Drivers at San Pedro harbor trucking company Toll Group Inc. voted last week to join the Teamsters, the first time the union has successfully organized port truckers in the past three decades.

Teamsters see the April 11 election, with drivers voting 46-15 in favor of joining Local 848, as a sign of union momentum even though Toll drivers are among a small number of port truckers who can legally organize.

“This is just a very important, significant campaign for our strategy of building rights for port drivers,” said Teamsters Vice President Fred Potter. “These courageous employees have inspired other port drivers to fight for good, middle-class jobs at America’s ports nationwide.”

Potter came from New Jersey to San Pedro for the election, highlighting the importance the Teamsters put on the vote. The union had been working to organize the Toll drivers for nearly a year. Teamsters President James P. Hoffa met with the drivers in December, and Rep. Janice Hahn, D-San Pedro, spoke to drivers the morning of the election.

But the successful union push at Toll could prove to be a one-off event rather than a sign of things to come.

Most port truck drivers own or lease their trucks and work with harbor trucking firms as independent contractors, who are prohibited by federal law from organizing. But drivers for Toll, a logistics company in Melbourne, Australia, are employees.

Toll officials say they started hiring drivers as employees in 2009 to prepare for a labor-backed provision in the port’s Clean Truck Program that would have banned independent contractors from the harbor. A federal court threw out that provision, but Toll continued with employees.

Robert Millman, an attorney at Littler Mendelson PC in Century City who represents employers in labor issues, said last week’s election wasn’t a union game-changer, but rather a natural result of Toll’s decision to use employee drivers.

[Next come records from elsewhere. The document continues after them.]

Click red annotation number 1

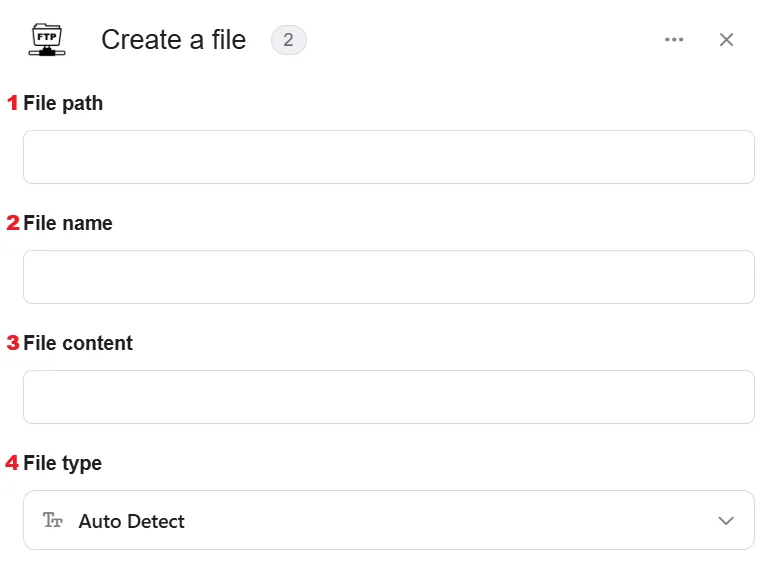[x=12, y=103]
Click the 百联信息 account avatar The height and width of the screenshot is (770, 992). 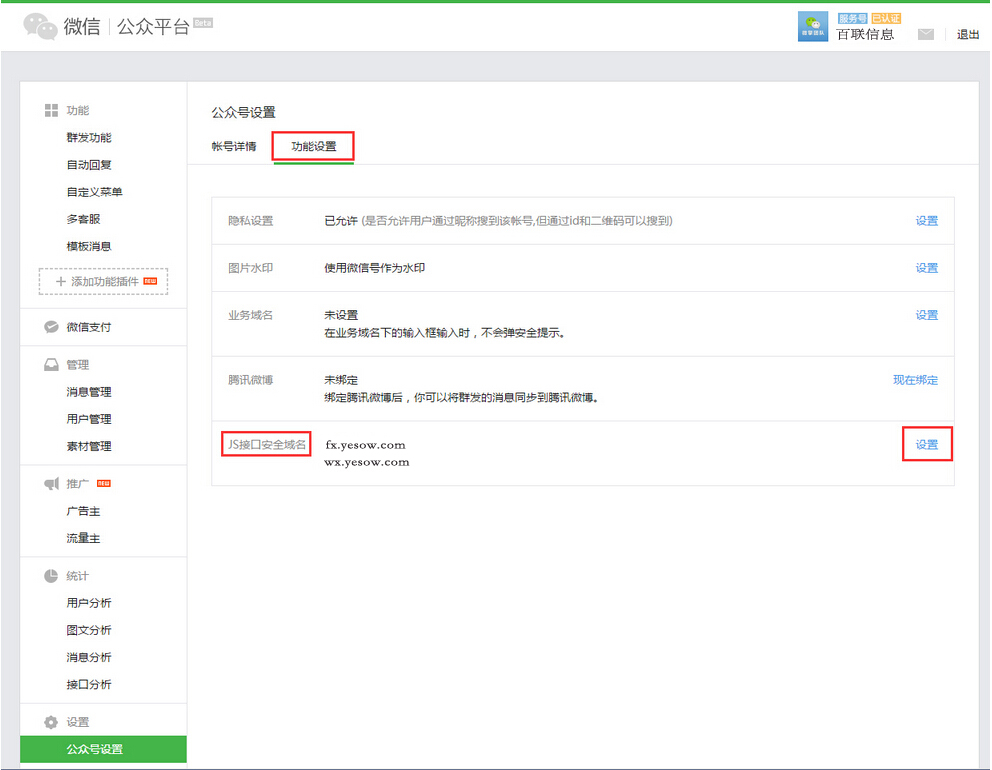813,27
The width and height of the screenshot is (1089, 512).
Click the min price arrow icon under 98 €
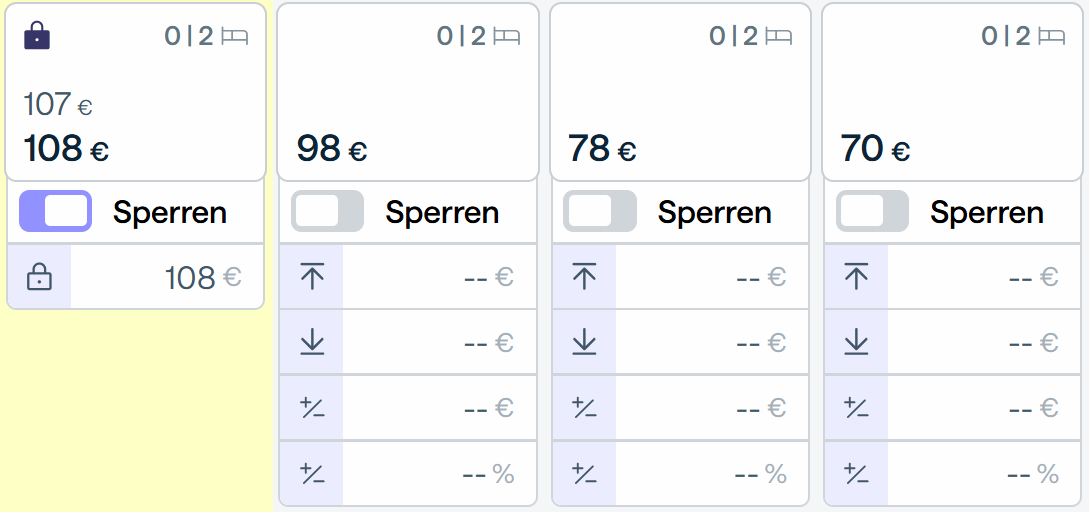click(312, 342)
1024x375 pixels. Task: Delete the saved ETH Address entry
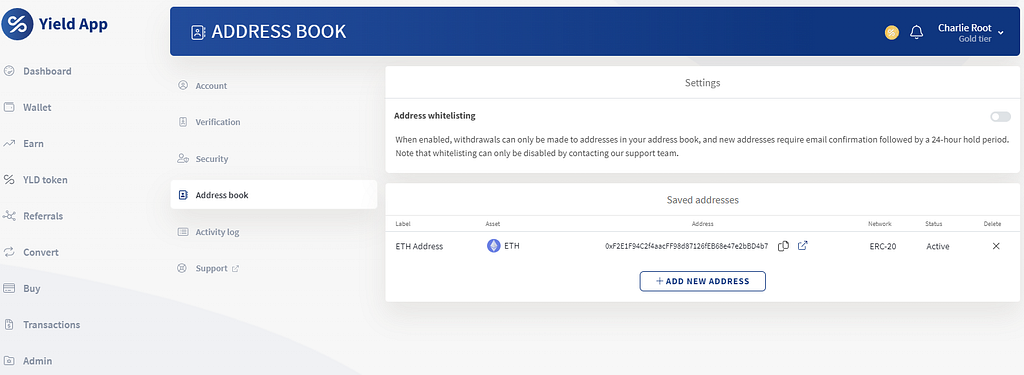tap(996, 246)
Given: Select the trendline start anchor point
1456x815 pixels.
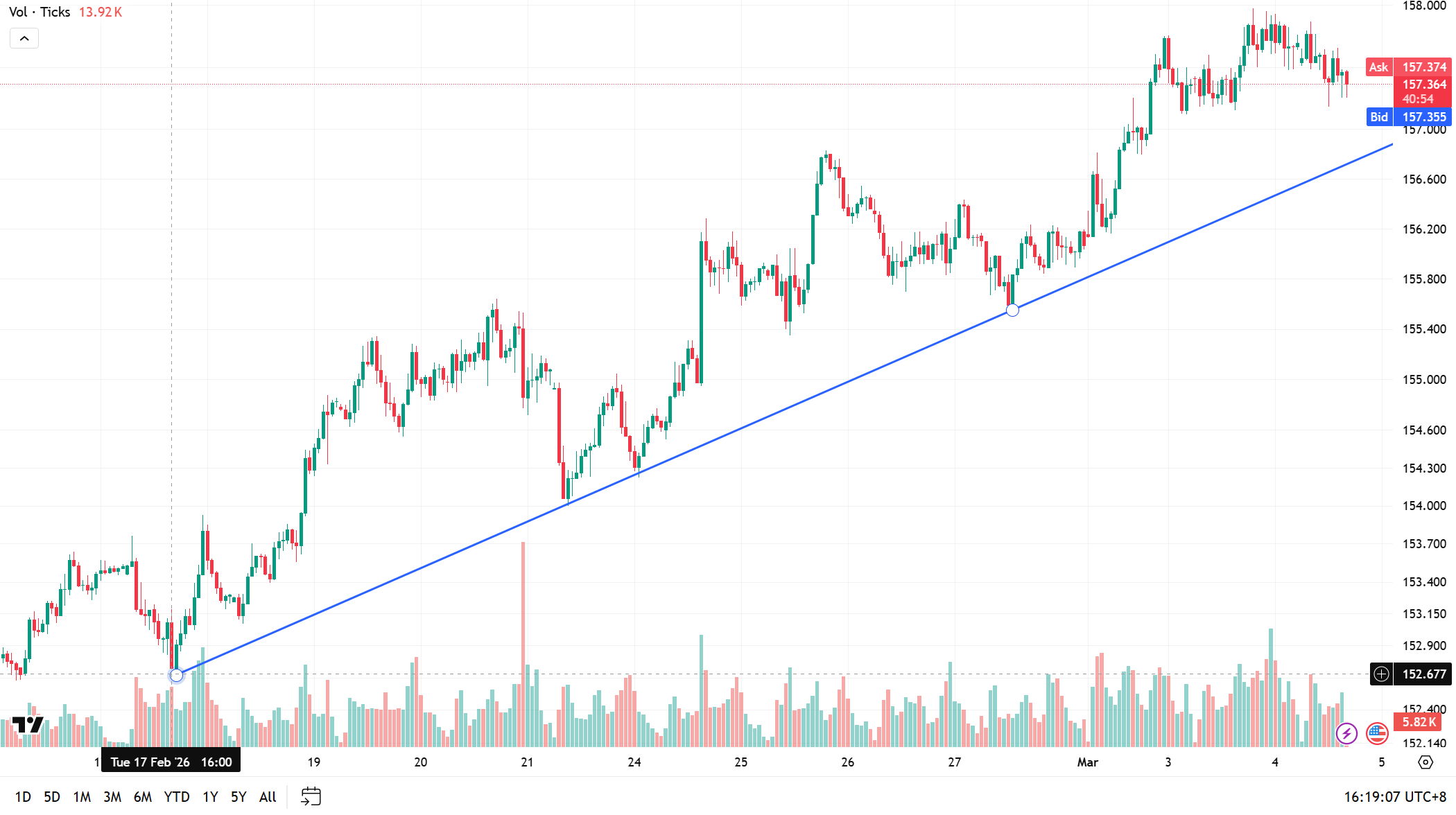Looking at the screenshot, I should coord(176,675).
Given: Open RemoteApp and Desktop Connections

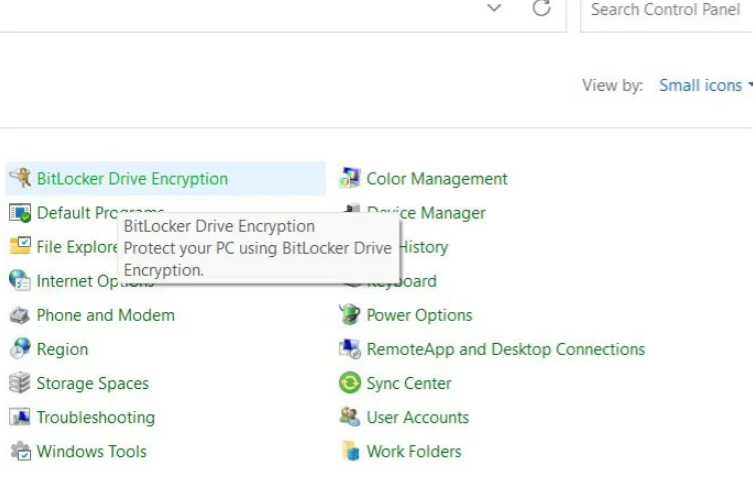Looking at the screenshot, I should (x=505, y=349).
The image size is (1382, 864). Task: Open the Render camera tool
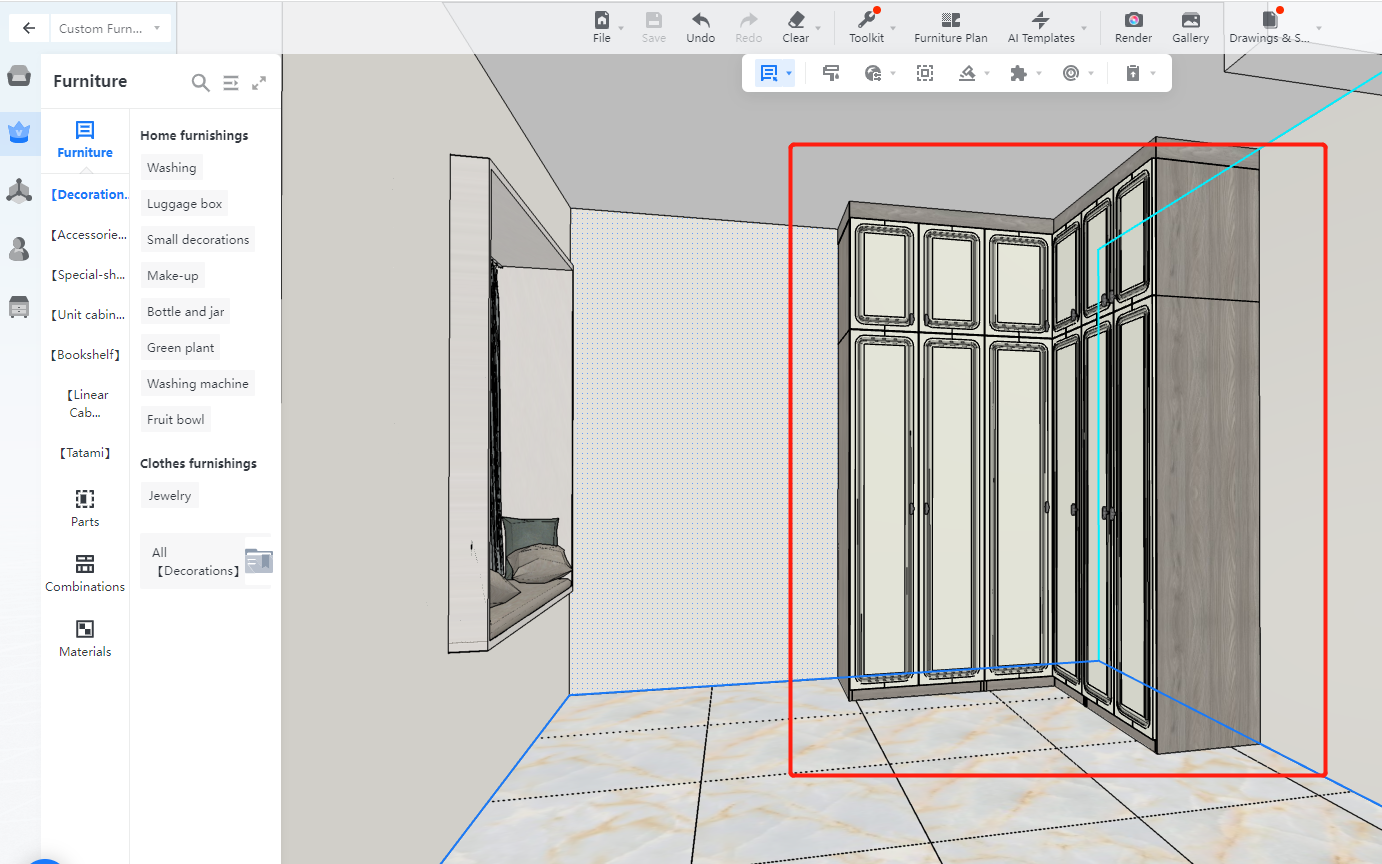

“They opened themselves up to a potential organizing drive, which is exactly what happened,” Millman said. “To the extent the Teamsters are claiming this as a breakthrough, that is not accurate.”

The Teamsters continue to lobby state and federal governments to crack down on trucking firms they say misclassify employee drivers as independent contractors. In the meantime, Potter said he believes independent truckers are encouraged by the union vote at Toll.

“It shows what you can do when you’re properly classified,” he said.

Toll spokesman Christopher Whitefield said the company recognizes the drivers’ decision and will begin contract negotiations with the Teamsters in 30 to 45 days.

Catalina Construction

Catalina Express, a San Pedro company that operates ferries between Santa Catalina Island and the mainland, has started building a new terminal in San Pedro.

It’s part of a series of moves at the Port of Los Angeles that will give China Shipping Co. more space at its terminal, get Catalina Express into a bigger facility and move the World War II merchant marine vessel S.S. Lane Victory.

Catalina Express, which also operates ferry terminals in Long Beach and Dana Point, broke ground on the new San Pedro terminal last month. The new building will be just a few yards south of the old one, near port Berth 94. Along with a new terminal, Catalina Express will modernize the docking system for its ships and add more parking for passengers.

The new terminal is expected to be complete by Memorial Day.

The Lane Victory, now a floating museum, was moved earlier this year from its Berth 94 site near the Vincent Thomas Bridge to a temporary home near the Cabrillo Marina. Port managers have yet to decide on a permanent location for the Lane Victory.

Back in Business

After a three-year hiatus, the Harbor Gateway enterprise zone will be back in May, meaning businesses in cities and neighborhoods from San Pedro to Huntington Park will qualify for reduced utility rates and state tax credits for hiring workers and buying equipment.

Carolyn Weiss, incentive zone manger for the Los Angeles Community Development Department, said port-related logistics companies and manufacturers have already expressed interest in moving into the zone.

The enterprise zone was created in 1989 but incentive programs ended in 2009. Los Angeles city and county, along with the city of Huntington Park, applied two years ago to restart the zone. The California Department of Housing and Community Development, which funds the enterprise zone program, gave its final approval last week. Incentives will kick in May 1.